In his fascinating book, The Farm and the Village (Faber Paperbacks, London, 1969), George Ewart Evans points out that the village blacksmith of the 6th to 17th centuries found himself very much in demand if he could make a hoe blade thinner than those of his competitors without sacrificing strength. The reason was simple enough. Not only would a thinner blade slice more easily into the soil, but more importantly, it would weigh less, by at least a couple of ounces. To people who hoed for 10 hours a day all week, a couple of ounces made a big difference.

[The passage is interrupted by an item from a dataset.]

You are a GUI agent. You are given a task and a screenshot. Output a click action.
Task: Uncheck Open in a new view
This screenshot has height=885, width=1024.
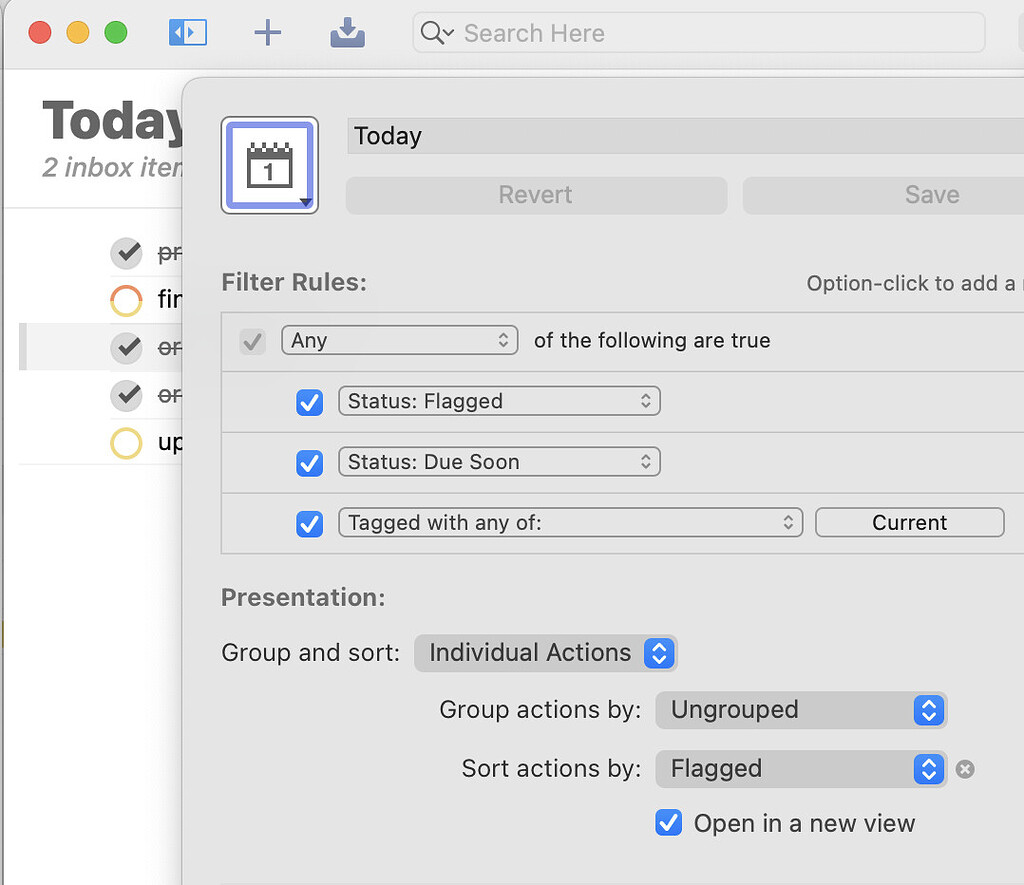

I can appreciate that observation, since in addition to normal garden hoeing, I hoe ½ acre of corn twice during May and June, and I hoe dock, thistles, and other weeds routinely from an 8-acre pasture field. The only hoe I’ve been able to find to suit me is an ancient one I bought years ago for 50¢ at a farm sale. This hoe is so old that about a third of its original blade is worn completely away, and what is left is not half the thickness of a new hoe blade. Light, its edge sharpened well, the hoe does not tire me nearly as much as new ones, and the fact that the blade is smaller by a third means I can maneuver it between plants in the row much more easily.

… Hoeing Know-How

The secret of using a hoe properly is that one should never actually “chop” with it, at least not to the point of raising it more than knee-high. If the blade is sharp and angled properly, you can set it on the soil, and, by pulling it toward you with a downward pressure of your arms, it will go into the soil well enough. In weeding, you need never raise the hoe more than a couple of inches above the surface on your backswing. As often as not, I let the hoe scrape or scuffle right on the surface as I push it ahead for the next draw, filling in with loose dirt where I have just hoed out weeds and the dirt around them.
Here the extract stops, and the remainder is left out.